A woman in a white shirt.
Photo credit : Anthony Lycett, 2018.

Cathy de Monchaux

Artist

Cathy de Monchaux was born in 1960 in London (United Kingdom), where she lives and works. She is a member of the Royal Society of Sculptors.

A major figure of the British art scene, Cathay de Monchaux graduated from Goldsmiths College, the birthplace of the Young British Artists movement, where she distinguished herself by creating work that refused sensationalism.
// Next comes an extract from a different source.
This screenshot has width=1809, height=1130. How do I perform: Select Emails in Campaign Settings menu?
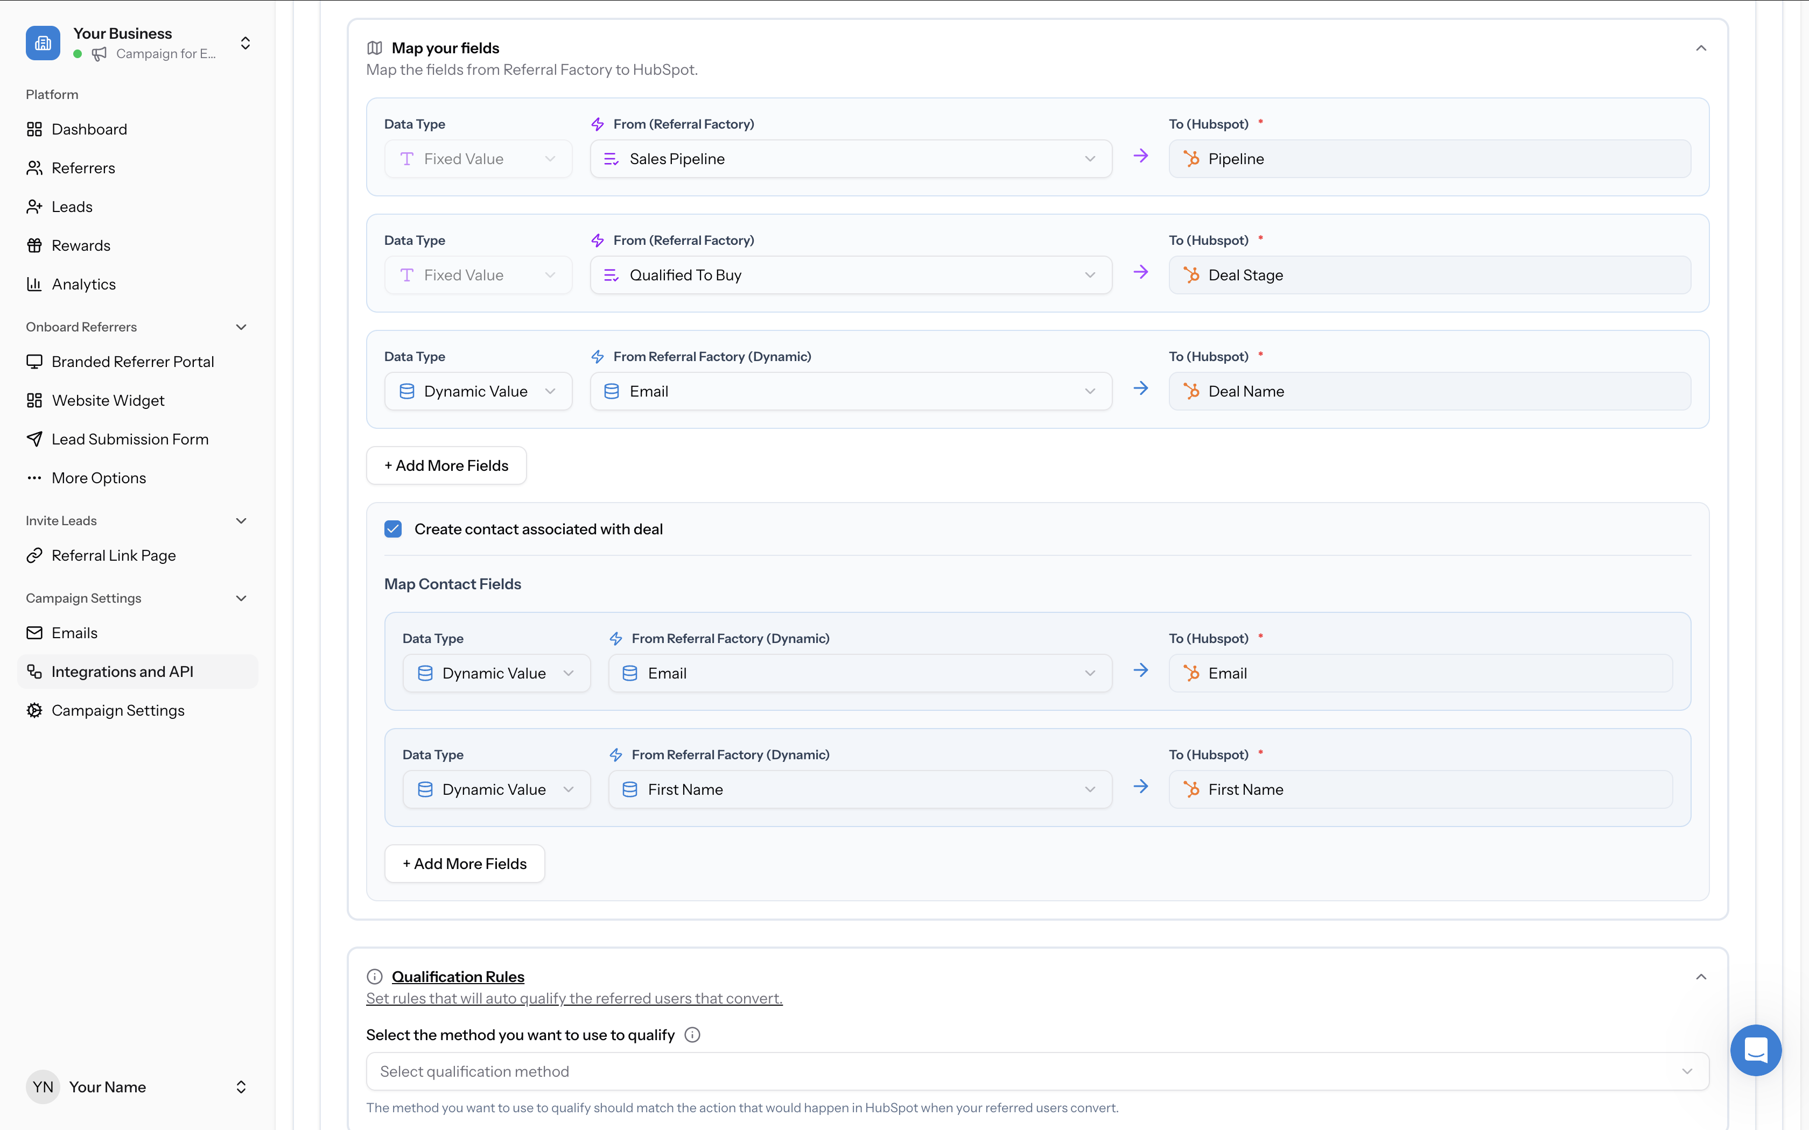pyautogui.click(x=74, y=632)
In 1988, she participated in the exhibition “Promises, Promises” at the Serpentine South Gallery in London, which showcased a new emerging scene.
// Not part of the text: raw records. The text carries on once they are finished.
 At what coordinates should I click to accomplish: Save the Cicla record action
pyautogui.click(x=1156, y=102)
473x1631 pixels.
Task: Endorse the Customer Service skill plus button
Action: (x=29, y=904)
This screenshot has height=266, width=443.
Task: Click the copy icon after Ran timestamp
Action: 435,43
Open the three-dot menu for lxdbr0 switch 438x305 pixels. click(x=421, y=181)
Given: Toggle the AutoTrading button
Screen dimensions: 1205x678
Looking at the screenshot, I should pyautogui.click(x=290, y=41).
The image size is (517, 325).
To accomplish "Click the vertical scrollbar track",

Nominated for the prestigious Turner Prize in 1998, Cathy de Monchaux exhibited regularly in international institutions throughout the 1990s. She held numerous solo exhibitions (Chisenhale Gallery, 1993; Whitechapel, 1997; Hirshhorn Museum, 2000…), participated in group exhibitions (“Feminine – Masculine, the Sex of Art,” Musée National d’Art Moderne, Centre Pompidou, Paris, 1996; “Le tour du jour en quatre-vingts mondes,” CAPC, Bordeaux, 2020) and international biennials  (Sydney, 1992; Sao Paulo, 1994). She has notably collaborated with Jennifer Flay Gallery (Paris) and Sean Kelly Gallery (New York).
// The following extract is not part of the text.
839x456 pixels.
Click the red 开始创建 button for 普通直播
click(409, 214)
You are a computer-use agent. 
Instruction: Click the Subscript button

In 1996, Cathy de Monchaux contributed to Peter Gabriel’s interactive CD-ROM EVE, alongside Yayoi Kusama, Helen Chadwick, and Nils-Udo. In 2007, Newnham College (Cambridge) in London unveiled a public commission by Cathy de Monchaux, a narrow bronze bas-relief several meters high. It was there, in 1928, that Virginia Woolf gave her famous lecture that inspired her novel A Room of One’s Own, published the following year.